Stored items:
--

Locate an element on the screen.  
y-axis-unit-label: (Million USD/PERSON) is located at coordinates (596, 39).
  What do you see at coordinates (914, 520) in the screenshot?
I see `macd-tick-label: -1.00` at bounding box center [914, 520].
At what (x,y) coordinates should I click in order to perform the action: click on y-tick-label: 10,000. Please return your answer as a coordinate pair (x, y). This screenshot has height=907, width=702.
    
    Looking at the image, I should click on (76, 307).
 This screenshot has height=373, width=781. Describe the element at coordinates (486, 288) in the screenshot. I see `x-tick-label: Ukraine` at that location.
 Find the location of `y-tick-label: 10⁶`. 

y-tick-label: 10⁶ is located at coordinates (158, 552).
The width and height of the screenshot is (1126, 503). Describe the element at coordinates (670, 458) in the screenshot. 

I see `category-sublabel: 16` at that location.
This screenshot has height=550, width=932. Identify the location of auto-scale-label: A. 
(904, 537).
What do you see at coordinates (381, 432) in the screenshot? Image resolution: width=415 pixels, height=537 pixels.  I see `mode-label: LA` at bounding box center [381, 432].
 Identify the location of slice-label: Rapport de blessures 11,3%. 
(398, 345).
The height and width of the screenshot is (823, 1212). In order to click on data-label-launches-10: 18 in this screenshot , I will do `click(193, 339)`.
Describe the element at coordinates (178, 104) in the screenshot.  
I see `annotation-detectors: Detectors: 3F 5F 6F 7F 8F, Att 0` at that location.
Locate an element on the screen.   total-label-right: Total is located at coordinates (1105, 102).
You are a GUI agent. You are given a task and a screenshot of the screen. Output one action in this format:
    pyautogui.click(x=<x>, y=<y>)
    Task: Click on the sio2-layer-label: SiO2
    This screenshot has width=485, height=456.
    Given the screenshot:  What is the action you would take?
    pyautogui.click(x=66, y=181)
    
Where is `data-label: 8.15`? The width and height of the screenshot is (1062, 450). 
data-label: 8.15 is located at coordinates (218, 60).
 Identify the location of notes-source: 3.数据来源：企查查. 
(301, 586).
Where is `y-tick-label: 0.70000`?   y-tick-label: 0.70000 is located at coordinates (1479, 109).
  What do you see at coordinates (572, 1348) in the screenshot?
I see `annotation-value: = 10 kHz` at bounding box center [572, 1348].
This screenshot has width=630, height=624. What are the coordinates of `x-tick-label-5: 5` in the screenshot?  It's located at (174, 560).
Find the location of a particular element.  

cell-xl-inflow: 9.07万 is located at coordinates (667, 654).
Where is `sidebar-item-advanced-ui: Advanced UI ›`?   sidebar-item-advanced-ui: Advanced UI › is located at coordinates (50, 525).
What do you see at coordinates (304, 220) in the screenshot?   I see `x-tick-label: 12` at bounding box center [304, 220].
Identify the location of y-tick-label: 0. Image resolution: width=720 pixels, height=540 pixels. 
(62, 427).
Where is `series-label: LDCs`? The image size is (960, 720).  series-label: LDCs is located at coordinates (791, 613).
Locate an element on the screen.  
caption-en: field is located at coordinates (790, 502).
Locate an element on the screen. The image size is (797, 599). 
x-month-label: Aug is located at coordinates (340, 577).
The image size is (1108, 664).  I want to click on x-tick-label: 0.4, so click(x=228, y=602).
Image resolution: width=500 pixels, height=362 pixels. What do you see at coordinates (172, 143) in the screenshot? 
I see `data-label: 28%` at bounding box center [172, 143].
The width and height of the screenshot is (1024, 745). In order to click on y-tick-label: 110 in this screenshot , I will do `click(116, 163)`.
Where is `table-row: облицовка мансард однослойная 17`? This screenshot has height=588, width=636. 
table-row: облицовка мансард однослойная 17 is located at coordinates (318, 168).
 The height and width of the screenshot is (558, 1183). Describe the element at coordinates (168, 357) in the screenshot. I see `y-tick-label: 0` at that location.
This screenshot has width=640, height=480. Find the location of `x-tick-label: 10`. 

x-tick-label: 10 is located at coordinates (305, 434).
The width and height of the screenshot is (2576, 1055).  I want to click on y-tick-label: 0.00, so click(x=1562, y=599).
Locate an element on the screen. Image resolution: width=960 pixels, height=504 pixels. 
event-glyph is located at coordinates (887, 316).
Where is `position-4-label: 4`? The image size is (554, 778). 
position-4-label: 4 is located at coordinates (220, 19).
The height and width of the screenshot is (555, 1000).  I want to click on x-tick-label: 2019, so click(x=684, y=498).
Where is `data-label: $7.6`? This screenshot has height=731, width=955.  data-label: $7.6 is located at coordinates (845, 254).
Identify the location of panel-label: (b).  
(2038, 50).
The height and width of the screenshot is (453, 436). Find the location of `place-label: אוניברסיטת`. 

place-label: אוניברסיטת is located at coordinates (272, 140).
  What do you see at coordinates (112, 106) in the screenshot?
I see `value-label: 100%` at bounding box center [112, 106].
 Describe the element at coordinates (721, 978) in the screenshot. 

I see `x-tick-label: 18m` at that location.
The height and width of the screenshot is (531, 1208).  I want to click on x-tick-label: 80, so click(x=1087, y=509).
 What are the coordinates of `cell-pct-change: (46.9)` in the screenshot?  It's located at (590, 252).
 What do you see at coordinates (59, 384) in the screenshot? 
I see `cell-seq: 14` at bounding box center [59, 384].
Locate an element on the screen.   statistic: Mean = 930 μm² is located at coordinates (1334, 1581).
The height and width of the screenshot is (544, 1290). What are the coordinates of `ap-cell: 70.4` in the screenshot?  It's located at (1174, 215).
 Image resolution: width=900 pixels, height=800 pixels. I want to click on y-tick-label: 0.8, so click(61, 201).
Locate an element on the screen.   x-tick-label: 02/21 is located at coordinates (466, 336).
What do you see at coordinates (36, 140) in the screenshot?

--

Print the lines above without any changes, beginning with the line that contains "Identify the location of slice-label: Rapport" and ending with the line that contains "coordinates (1105, 102).".

Response to this task:
 Identify the location of slice-label: Rapport de blessures 11,3%. 
(398, 345).
The height and width of the screenshot is (823, 1212). In order to click on data-label-launches-10: 18 in this screenshot , I will do `click(193, 339)`.
Describe the element at coordinates (178, 104) in the screenshot.  
I see `annotation-detectors: Detectors: 3F 5F 6F 7F 8F, Att 0` at that location.
Locate an element on the screen.   total-label-right: Total is located at coordinates (1105, 102).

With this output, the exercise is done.